The problem? Well, it seems like a lot of people think of this process as Big Design Up Front – the antithesis of XP. However, I don’t think that is what Jared was trying to get across at all. I actually felt he was proposing to do the simplest thing possible, except with a little planning ahead of the game. And, unless I have been duped by multiple spoof emails from Mr. Jeffries on the XP list, XP allows this. In fact, it encourages it. It just doesn’t encourage:
- Item 218.4.c.ii.1: The first character of the password may be of the set [a-zA-Z1-9]
- Item 218.4.c.ii.2: The second character of the password may be of the set [a-zA-Z1-9]
- Item 218.4.c.ii.3: The third character of the password may be of the set [a-zA-Z1-9]
Anyway, now that I’ve talked to some people, I think the issue is the terminology of all things. When someone says, “To build a system, first come up with the system objects, then build the interfaces between them, then start building them”, well, I guess they could be confused.
But even when I explained the full concepts (System Objects are tiers like Client/Server/Data Access/Database, interfaces are how we anticipate the layers talking to one another), it was still a stumbling point.
But I think Jared got it right. When we get a requirement in for an app, the first shot at the tiers are usually obvious. For example, if I get a request for an app where a user can go to a web page, enter some information, get a response back (which records the request for billing), I know I have the following tiers:
Client -> Server -> Data Layer -> Database
And I know the interfaces might look like:
- Client -> Server
- Server -> Data Layer
And so on.

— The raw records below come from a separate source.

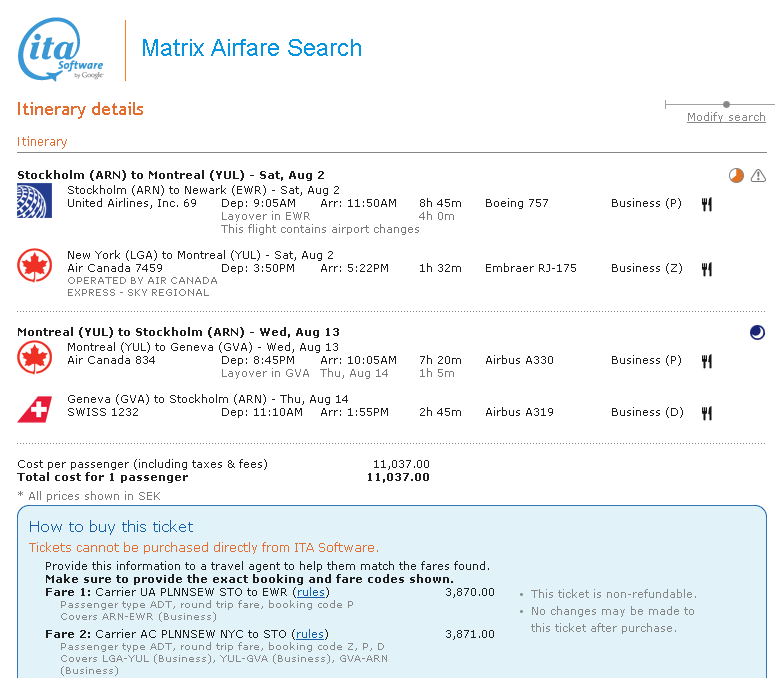775x678 pixels.
Task: Click the meal icon for United Airlines 69
Action: (x=706, y=204)

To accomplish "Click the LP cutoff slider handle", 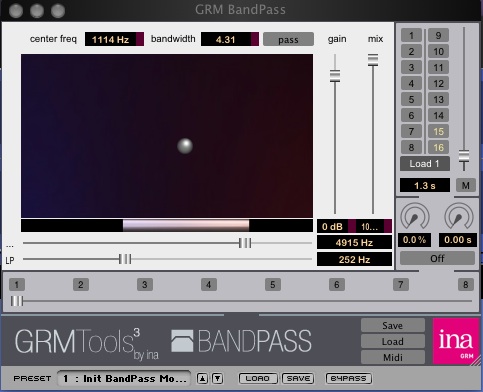I will coord(125,259).
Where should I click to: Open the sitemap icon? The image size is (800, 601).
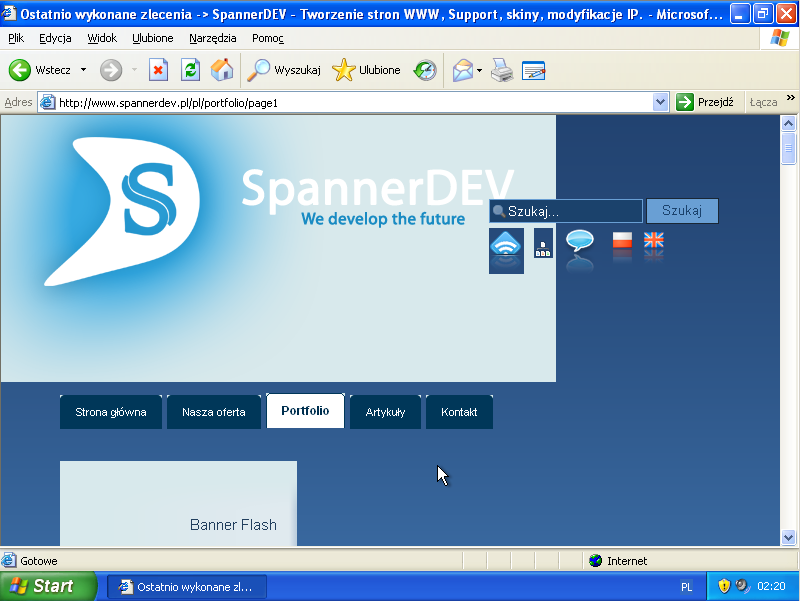click(x=543, y=244)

But, in a small shop where these layers might be the responsibility of a handful of people for all, breaking out from the beginning, because there is no way to work in parallel on the layers – you’re small and serialized. But in a large shop, it very well might make sense.

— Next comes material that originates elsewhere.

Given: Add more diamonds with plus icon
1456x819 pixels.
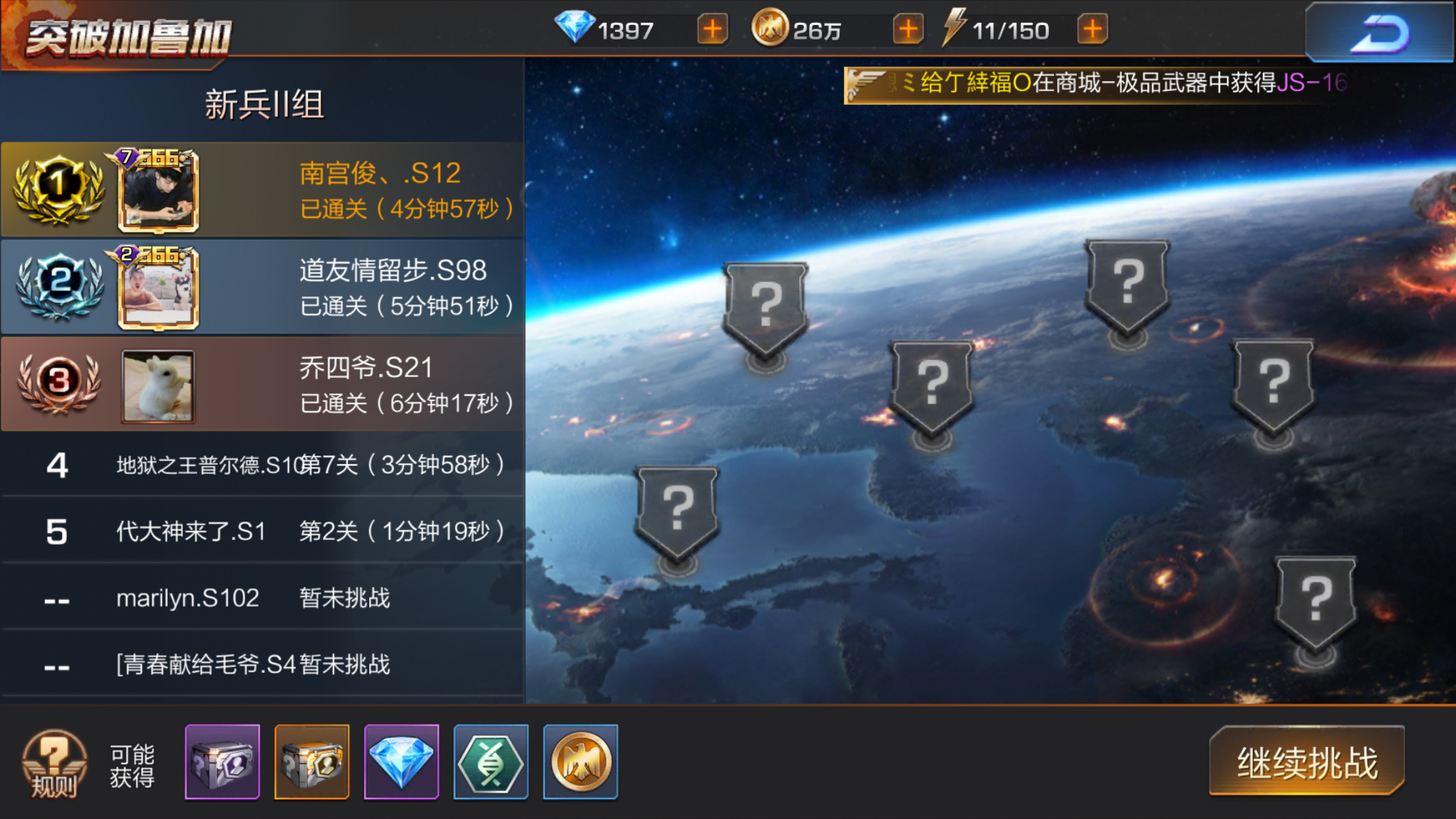Looking at the screenshot, I should point(713,30).
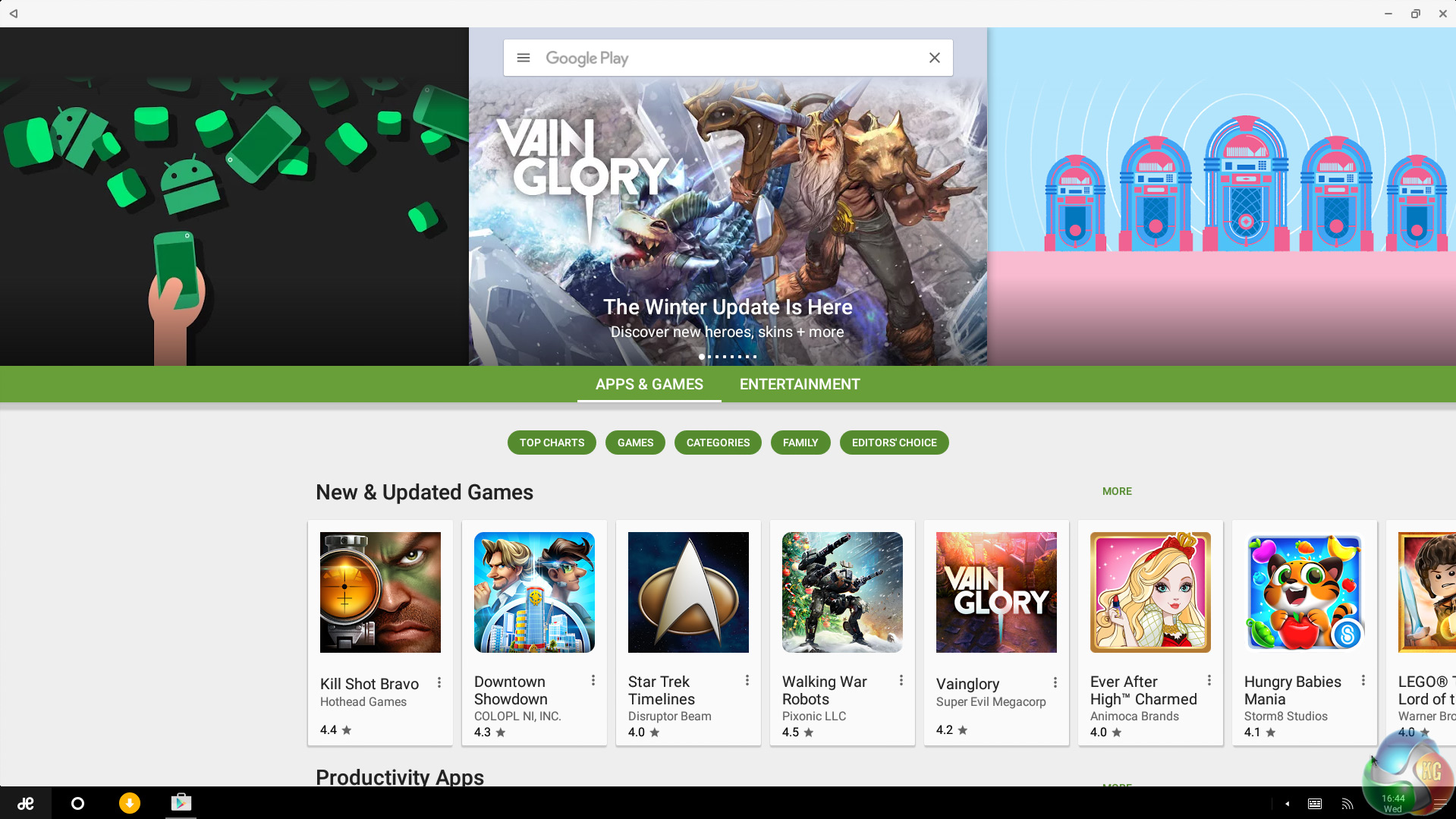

Ok, enough about that. The last session was Mark Volkmann giving a rapid fire tour of various Ruby tools for editing, building and interacting with objects in Ruby. Perhaps the most interesting part was when he wrote a C++ file, compiled it, used SWIG to generate a wrapper, built an .so, and then called it from Ruby as if it were a normal Ruby object. As easy as he made it look, I was quite impressed.
All in all, I had a wonderful time, and thanks to Jay Zimmerman and the whole NFJS crew for their hard work in bringing this to the area (and many others). We have a lot of people who learned a heck of a lot in such a short time, and who are excited about the various tools available to them in Ruby and Java.